Art by H. W. Wesso

Giant and Killer Insects in the Pulps II

If you missed the last one….

Art by Jack Binder from Thrilling Wonder Stories, August 1939

Giant and Killer Insects in the Pulps are one of Clare Winger Harris’s classic Science Fiction themes from 1931. Last time we looked at examples from the 1920s to the 1950s. This time we are more focused on the early SF years when Harris herself produced such a tale. This time I have included more interplanetary examples. In these tales brave adventurers go to other planets and encounter the Venusian version of grasshoppers or the Plutonian type of ant. That’s not to say we are shy on mad scientists producing some good earthbound versions of centipedes and bees either.

Artist Unknown

“The Miracle of the Lily” (Amazing Stories, April 1928) by Clare Winger Harris has the Earth turned into a barren shell when the insects eat all the plants, then turn on each other. The humans have the last bug, a foot-long beetle, as a reminder of the tragedy. Later when messages come from Venus, the intelligent folks there have their own invasion problem. Television signals are eventually used to see the Venusians, who are giant beetles. The creatures invading them are tiny humans. It is a reversal of what happened on earth.

Aim A: Convert the part of the listing that opens with the line containing "Open the app grid launcher icon" and runs through the end of the listing into a JSON list of strings, one string per line, with blank lines and pictures omitted.
The listing that follows has no connection to the passage on giant insects in the pulps.

Data provided:
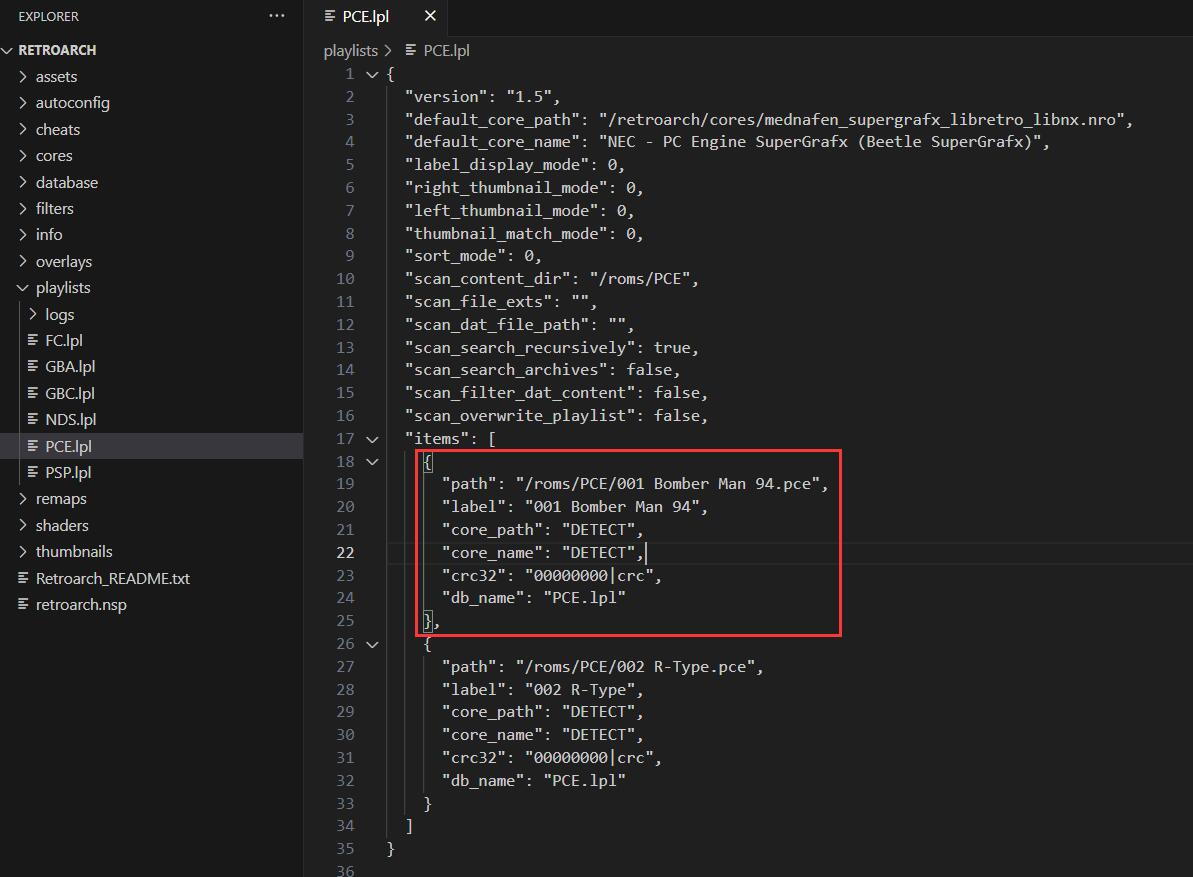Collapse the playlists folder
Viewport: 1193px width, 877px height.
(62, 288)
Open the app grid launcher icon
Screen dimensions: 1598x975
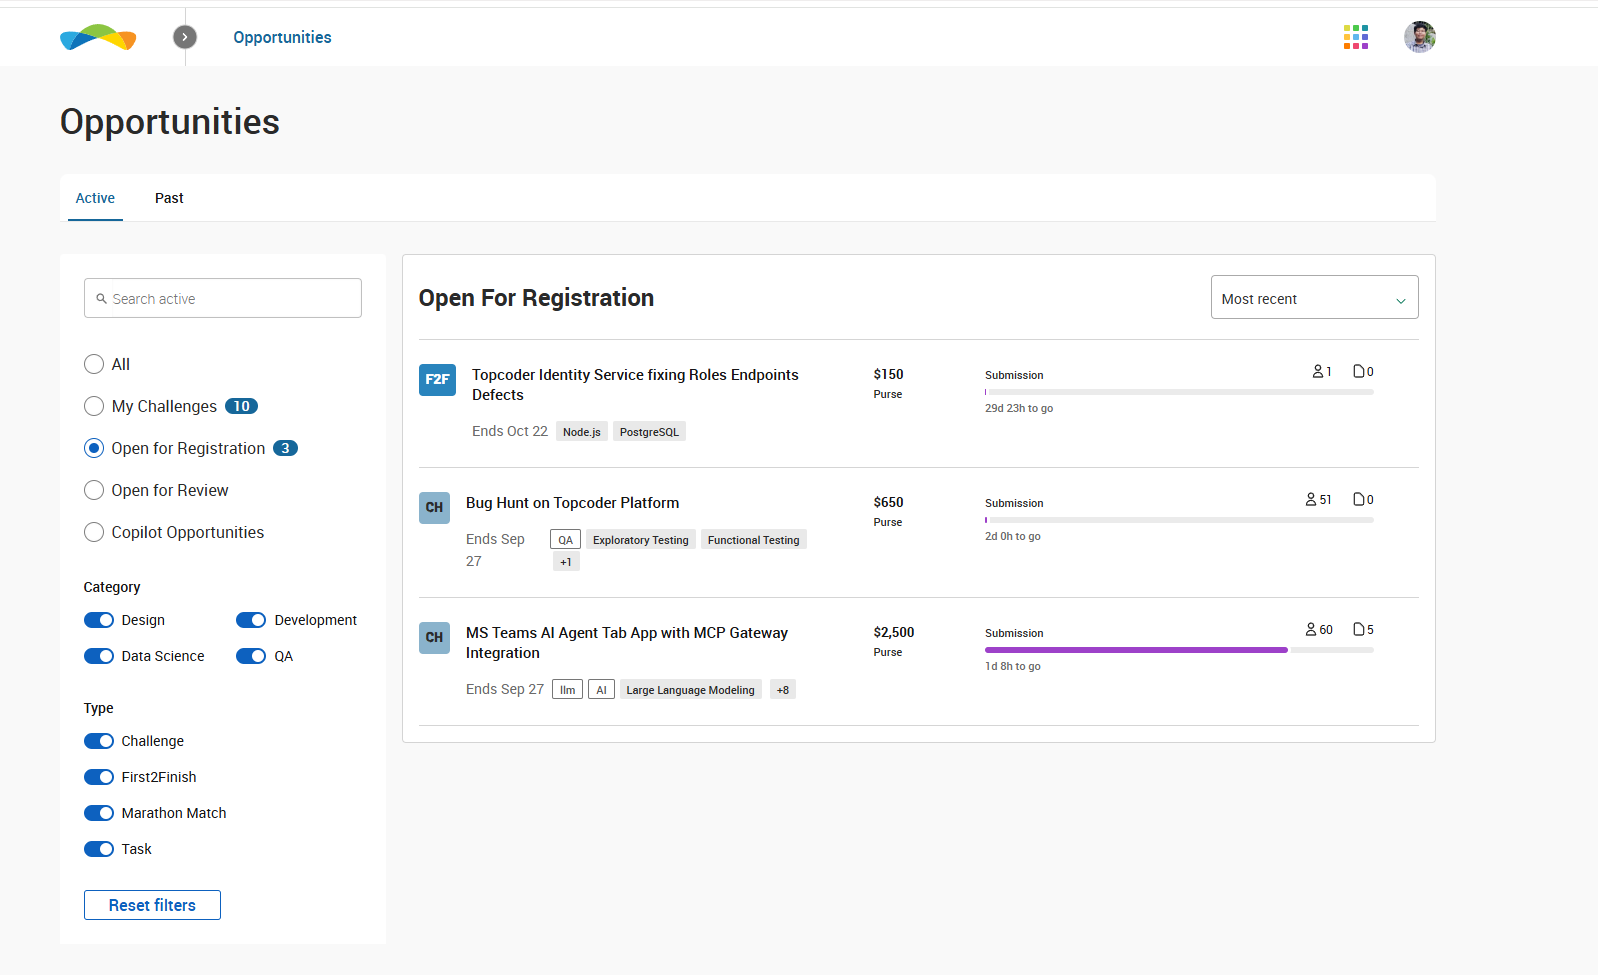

Aim B: In the passage on giant insects in the pulps, reproduce the part that opens with the words "Art by Jack" and closes with "and bees either.", substituting "crickets" for "grasshoppers".

Response A:
[
  "Open the app grid launcher icon",
  "Screen dimensions: 1598x975"
]

Response B:
Art by Jack Binder from Thrilling Wonder Stories, August 1939

Giant and Killer Insects in the Pulps are one of Clare Winger Harris’s classic Science Fiction themes from 1931. Last time we looked at examples from the 1920s to the 1950s. This time we are more focused on the early SF years when Harris herself produced such a tale. This time I have included more interplanetary examples. In these tales brave adventurers go to other planets and encounter the Venusian version of crickets or the Plutonian type of ant. That’s not to say we are shy on mad scientists producing some good earthbound versions of centipedes and bees either.